WHAT THIS TASK INVOLVES –
Exactly the lines from the one with "Given: Open A Star Is Born poster" through the end of the material are to be output, both included, with no other text.

SUPPLIED ENTRIES –

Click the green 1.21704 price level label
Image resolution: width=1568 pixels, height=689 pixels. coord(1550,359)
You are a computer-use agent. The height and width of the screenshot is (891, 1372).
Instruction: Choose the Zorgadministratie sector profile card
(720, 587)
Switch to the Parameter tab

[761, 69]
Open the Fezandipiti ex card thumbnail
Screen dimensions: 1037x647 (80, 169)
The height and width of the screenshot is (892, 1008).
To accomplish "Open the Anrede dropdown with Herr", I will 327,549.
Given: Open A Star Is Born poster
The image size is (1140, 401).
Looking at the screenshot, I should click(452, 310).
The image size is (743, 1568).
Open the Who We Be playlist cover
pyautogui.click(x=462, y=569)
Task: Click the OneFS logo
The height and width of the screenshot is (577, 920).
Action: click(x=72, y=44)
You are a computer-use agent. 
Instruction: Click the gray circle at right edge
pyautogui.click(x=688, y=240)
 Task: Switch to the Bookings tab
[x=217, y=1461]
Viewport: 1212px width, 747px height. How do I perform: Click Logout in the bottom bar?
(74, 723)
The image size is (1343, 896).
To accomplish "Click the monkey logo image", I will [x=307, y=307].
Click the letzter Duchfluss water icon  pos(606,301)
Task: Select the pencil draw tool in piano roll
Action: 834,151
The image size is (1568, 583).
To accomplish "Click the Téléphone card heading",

ANSWER TO THIS TASK –
Given: Open A Star Is Born poster
The image size is (1140, 401).
Looking at the screenshot, I should click(452, 310).
The image size is (743, 1568).
Open the Who We Be playlist cover
pyautogui.click(x=462, y=569)
Task: Click the OneFS logo
The height and width of the screenshot is (577, 920).
Action: click(x=72, y=44)
You are a computer-use agent. 
Instruction: Click the gray circle at right edge
pyautogui.click(x=688, y=240)
 Task: Switch to the Bookings tab
[x=217, y=1461]
Viewport: 1212px width, 747px height. How do I perform: Click Logout in the bottom bar?
(74, 723)
The image size is (1343, 896).
To accomplish "Click the monkey logo image", I will [x=307, y=307].
Click the letzter Duchfluss water icon  pos(606,301)
Task: Select the pencil draw tool in piano roll
Action: 834,151
The image size is (1568, 583).
To accomplish "Click the Téléphone card heading",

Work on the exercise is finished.